The jury returned a verdict for the defendants on the '27th of February, and the plaintiffs did nothing — except to make a formal motion at the time to set aside the verdict — until March 27th, when the attorneys of record, without the concurrence of the trial counsel, moved for a “reargument” of the motion to set aside the verdict on six grounds, one of which was that it had been rendered, “through the mistake, inadvertence and/or excusable neglect of plaintiffs’ counsel.” This motion was supported by the affidavits of one of the attorneys and the president of the plaintiff corporations, the attorney’s affidavit stating that the counsel’s consent to the judge’s charge, and failure to present the plaintiffs’ requests to charge, were altogether unexpected, and took the attorneys by surprise. “Deponent was too thunderstruck by the incidents described to appreciate them, much less to know what to do. On the spur of the moment he could not even weigh the amount of the prejudice resulting. Certainly a display of opposition to trial counsel would hardly fail to impair the force of his argument to the jury. The Court’s instructions had in the main covered certain undisputed generalities, but they omitted to cover the rules of law governing under the state of facts which plaintiffs had alleged and had fully established, and in some particulars, in view of the special circumstances, were *845directly at variance with the controlling and established rules of law.” Again: “Deponent never met a situation such as that before. He could not rise and expostulate in the presence of a jury, for the prejudicial effect on the minds of the jury had already been wrought and become irreparable. * * * Neither could deponent accomplish anything for the benefit of the client by presenting his individual views to the Court in the absence of the jury but before they retired.” This motion the judge denied and the plaintiffs appealed.

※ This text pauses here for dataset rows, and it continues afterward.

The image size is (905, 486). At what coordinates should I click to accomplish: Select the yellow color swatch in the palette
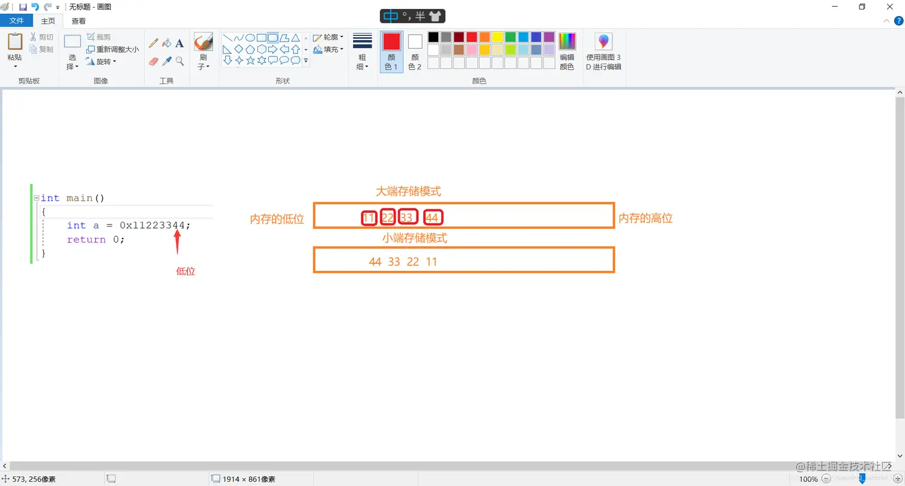(499, 37)
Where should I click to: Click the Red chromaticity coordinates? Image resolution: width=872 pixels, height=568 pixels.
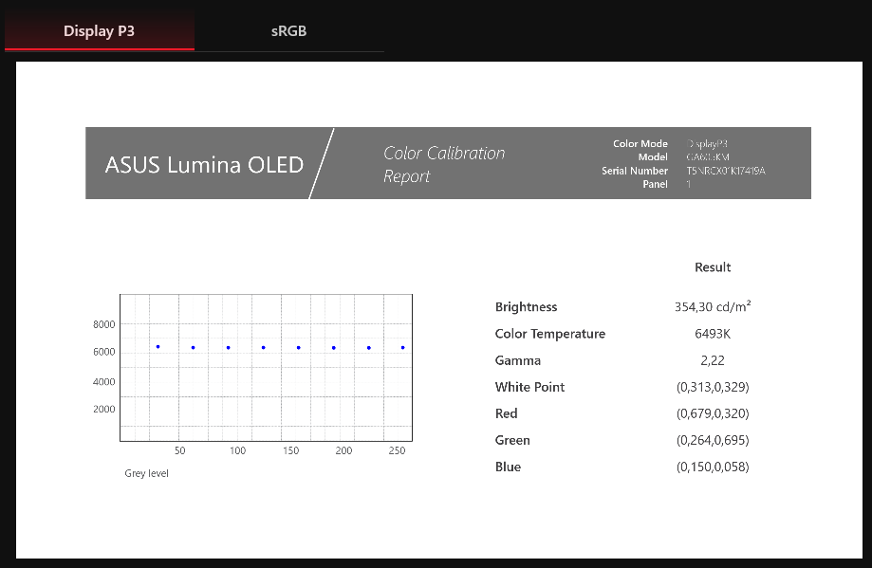713,413
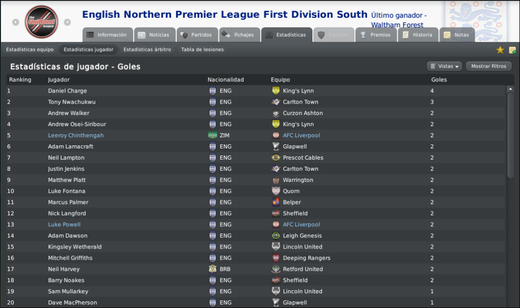Viewport: 520px width, 308px height.
Task: Click King's Lynn club badge in first row
Action: coord(276,90)
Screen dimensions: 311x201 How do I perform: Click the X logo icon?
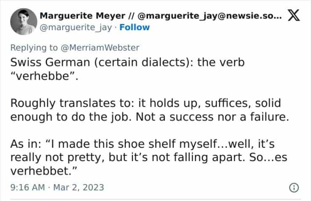(295, 16)
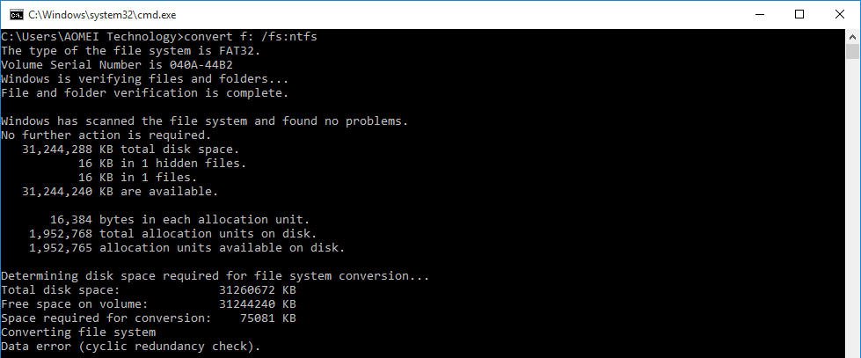Close the cmd.exe window
861x358 pixels.
point(840,14)
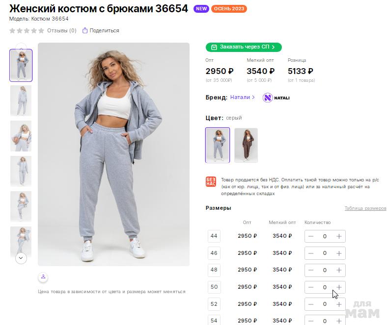
Task: Click the share icon next to Поделиться
Action: tap(85, 30)
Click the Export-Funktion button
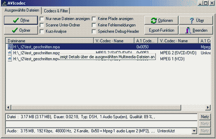 coord(161,30)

The chief complaint about the charge is that the judge instructed the jury that “the Sherman Act was not enacted to afford a remedy for wrongs which * * * result from combinations and conspiracies which fall short, both in their purpose and effect, of any form of market control of a commodity, such as to monopolize the supply, control its price, or discriminate between its would-be purchasers.” Again, because the judge quoted as follows, and with only trivial variation, from the opinion in Apex Hosiery Co. v. Leader, 310 U.S. 469, 500, 501, 60 S.Ct. 982, 996, 84 L.Ed. 1311, 128 A.L.R. 1044: “in general restraints upon competition have been condemned only when their purpose or effect was to raise or fix the market price. It is in this sense * * * that the restraints, actual or intended, prohibited by the Sherman Act are only those which are so substantial as to affect market prices. Mere restraints on competition or on the course of trade in the merchandising of articles moving in interstate commerce is not enough, unless the restraint is shown to have or is intended to have an effect upon prices in the market or otherwise to deprive purchasers or consumers of the advantages which they derived fi'om free competition.”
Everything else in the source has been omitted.